— Start of DATA LISTING —

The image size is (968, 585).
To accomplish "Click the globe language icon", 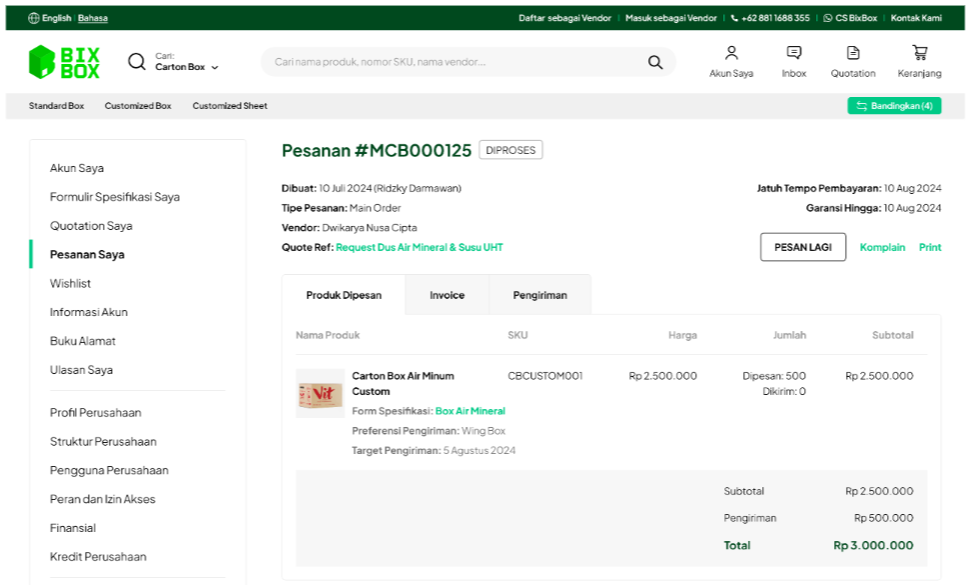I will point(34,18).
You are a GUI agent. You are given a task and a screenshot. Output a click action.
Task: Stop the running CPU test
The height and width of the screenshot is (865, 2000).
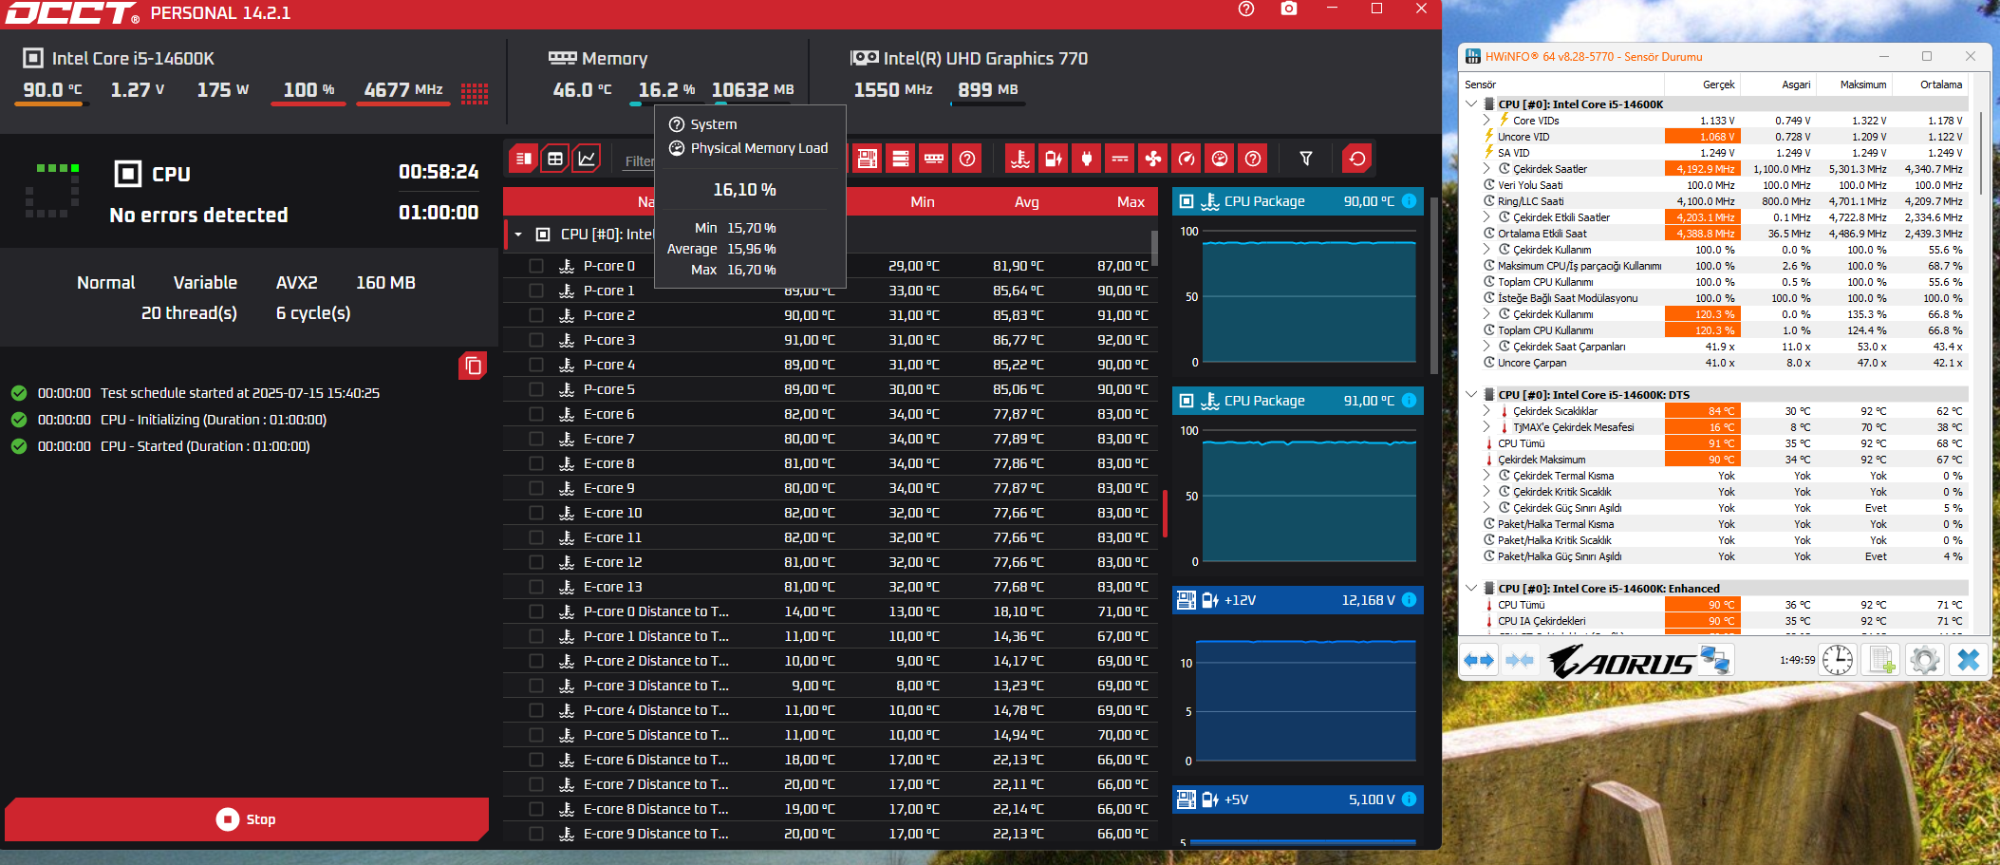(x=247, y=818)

— End of DATA LISTING —
— Start of DATA LISTING —

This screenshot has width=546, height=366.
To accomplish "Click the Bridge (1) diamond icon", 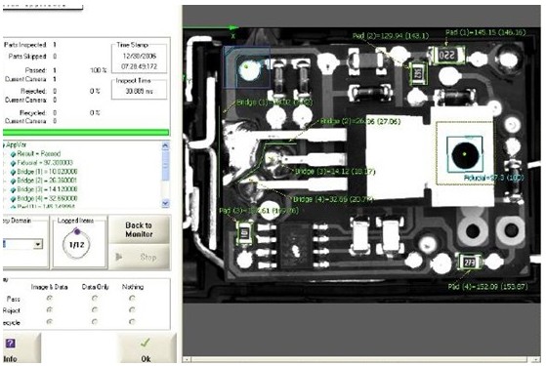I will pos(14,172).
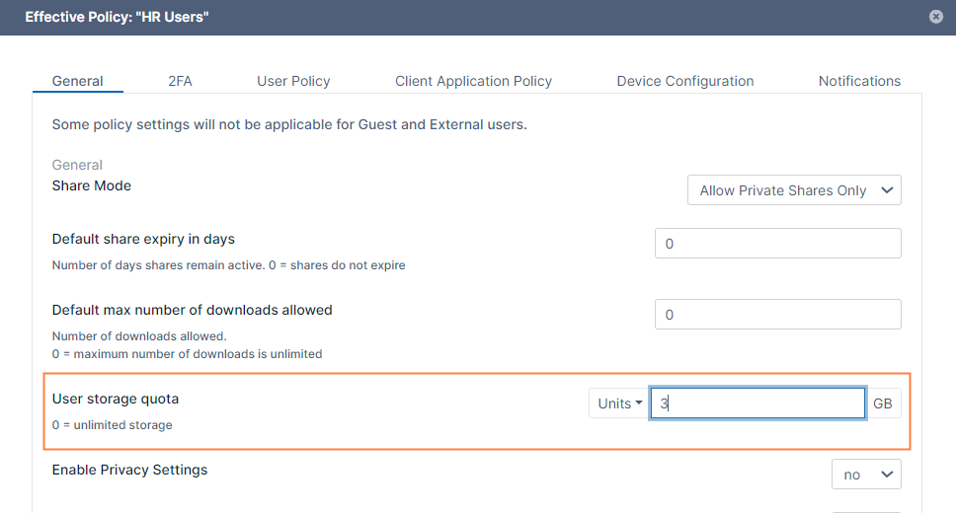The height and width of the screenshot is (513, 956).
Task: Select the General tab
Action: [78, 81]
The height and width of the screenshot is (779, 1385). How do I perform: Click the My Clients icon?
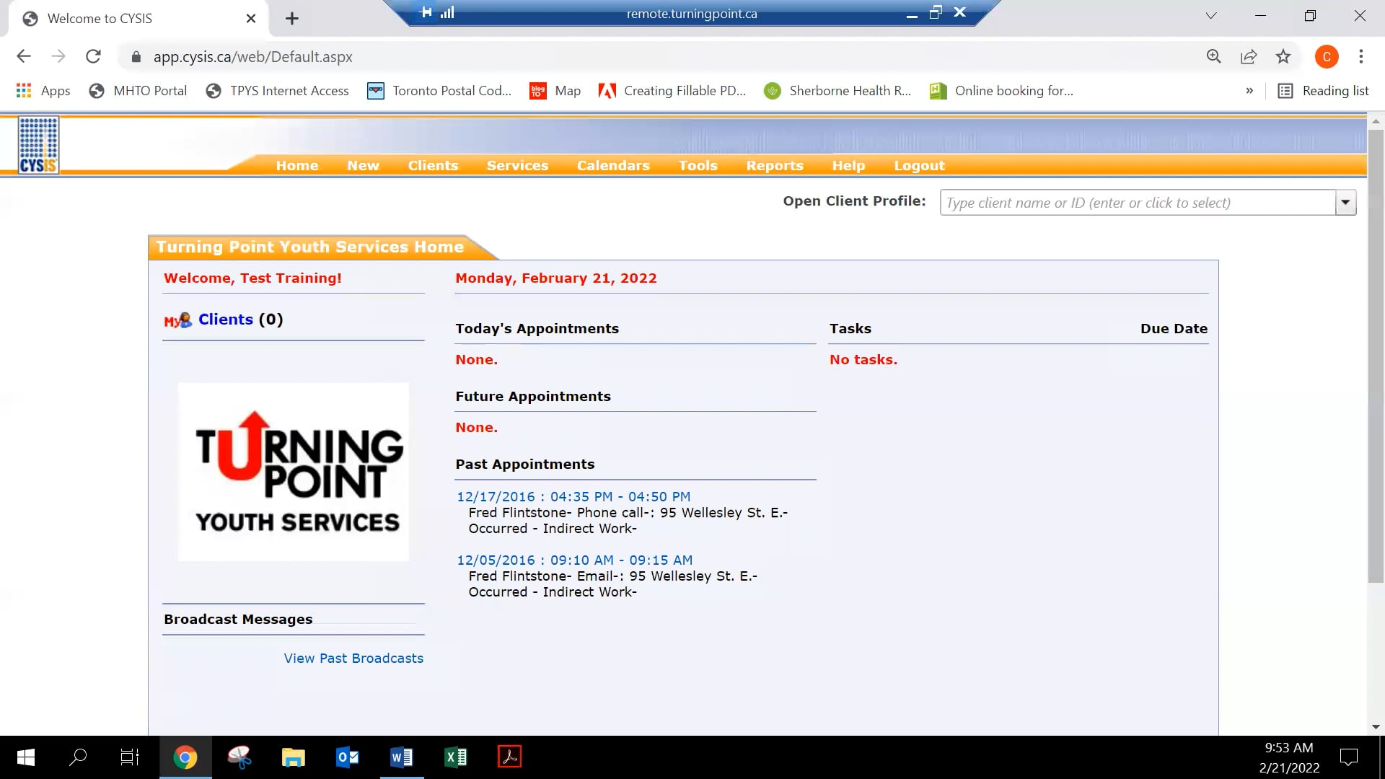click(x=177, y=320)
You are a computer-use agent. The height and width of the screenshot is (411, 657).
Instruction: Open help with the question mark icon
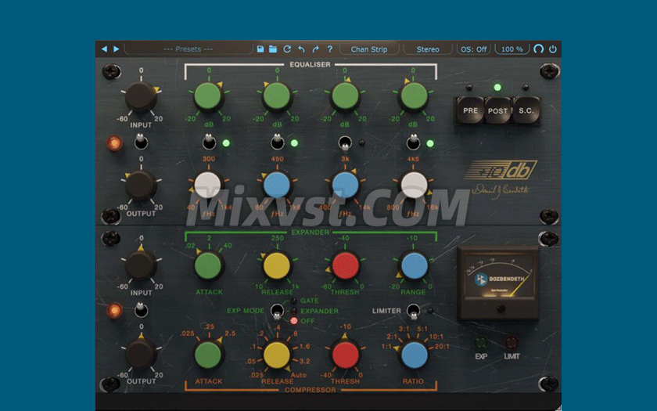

— End of DATA LISTING —

## GIVEN TASK
Reproduce the stretch of items from the line containing "The height and width of the screenshot is (779, 1385)." through the line containing "Instruction: Open help", swapping "icon" for "button" and keeping everything else the same. Leave the pictures out of your answer.

## EXERCISE OUTPUT
The height and width of the screenshot is (779, 1385). How do I perform: Click the My Clients button?
click(x=177, y=320)
You are a computer-use agent. The height and width of the screenshot is (411, 657).
Instruction: Open help with the question mark button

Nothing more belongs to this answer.